Pazartesi, Şubat 13, 2006

ALTIN TOP

Zengin bir ailenin fakir bir komşusu varmış. Evlerindeki saadetin dalgalanmaları, zengin ailelerin duvarlarını aşarak kulaklarına kadar ulaşırmış. Akşam olunca fakir ailenin evindeki gülme ve saadeti duyunca zengin komşu gıpta edermiş. Bir gün karısına demiş ki:
- Biz bu kadar zengin olduğumuz halde neden neşemiz yok?

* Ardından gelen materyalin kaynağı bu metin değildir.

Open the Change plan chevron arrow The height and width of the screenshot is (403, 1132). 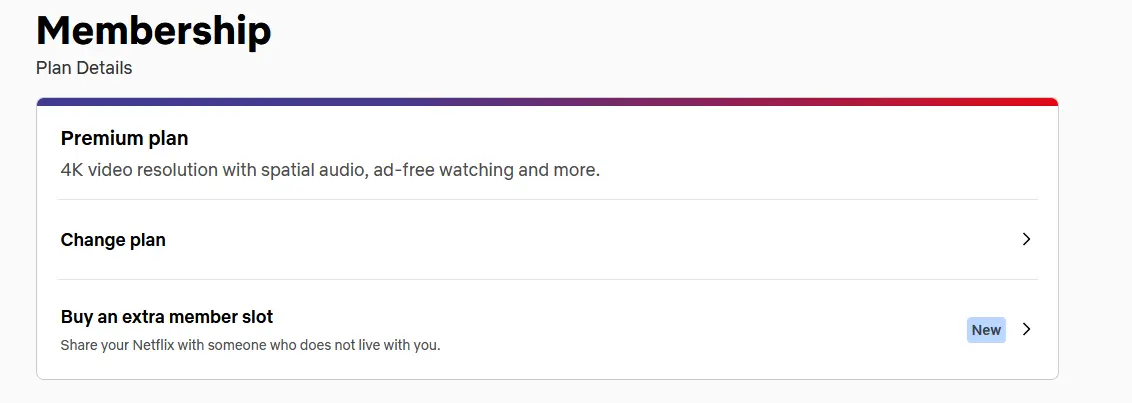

Sen yarın fakir komşumuzun hanımından sor bakalım, saadetlerinin sebebi ne ise, bizde onlar gibi saadete nail olmaya çalışalım.
Kadın sabah olunca fakir komşusunu ziyarete giderek, konuşma sırasında evlerindeki saadetin sebebinden sual açmış, fakir komşunun karısı demiş ki:
- Bizim küçük bir altın topumuz var. Akşam olunca ben kocama oda bana altın topu atarak oynar eğleşiriz.
Akşam olunca zenginin karısı meseleyi kocasına anlatmış. Adam ertesi gün kuyumcuya giderek altın bir top yapmasını istemiş. Topu aldığı günün akşamı karısı ile karşı karşıya oturup altın topu birbirlerine atmaya başlarlar. Hayal ettikleri neşe bir türlü doğmamış… Hatta madeni ağırlığı sebebiyle canları yanmış; sert atışlar yüzünden topun isabet ettiği vücutları, yer yer morarmış. Sabah olu olmaz zenginin karısı, acelece fakirin ailesine sormuş:
- Biz senin dediğin altın topu yaptırdık, fakat neşelenemedik, dedi. Fakir komşusu:
- A komşum, o bildiğin gibi top değil. Sarı saçlı masum bakışlı bir yavrumuz var, biz ona “Altın Top” diyoruz. Akşam olunca, kah benim kucağımda kah babasına koşar ve b,izi eğlendirir. Onunla meşgul olurken yorgunluğumuzu unutur, neşeleniriz, cevabını verdi.
Binaya konulan harç nasıl tuğlaları kaynaştırırsa, evlat da karı ve kocayı birbirine bağlar.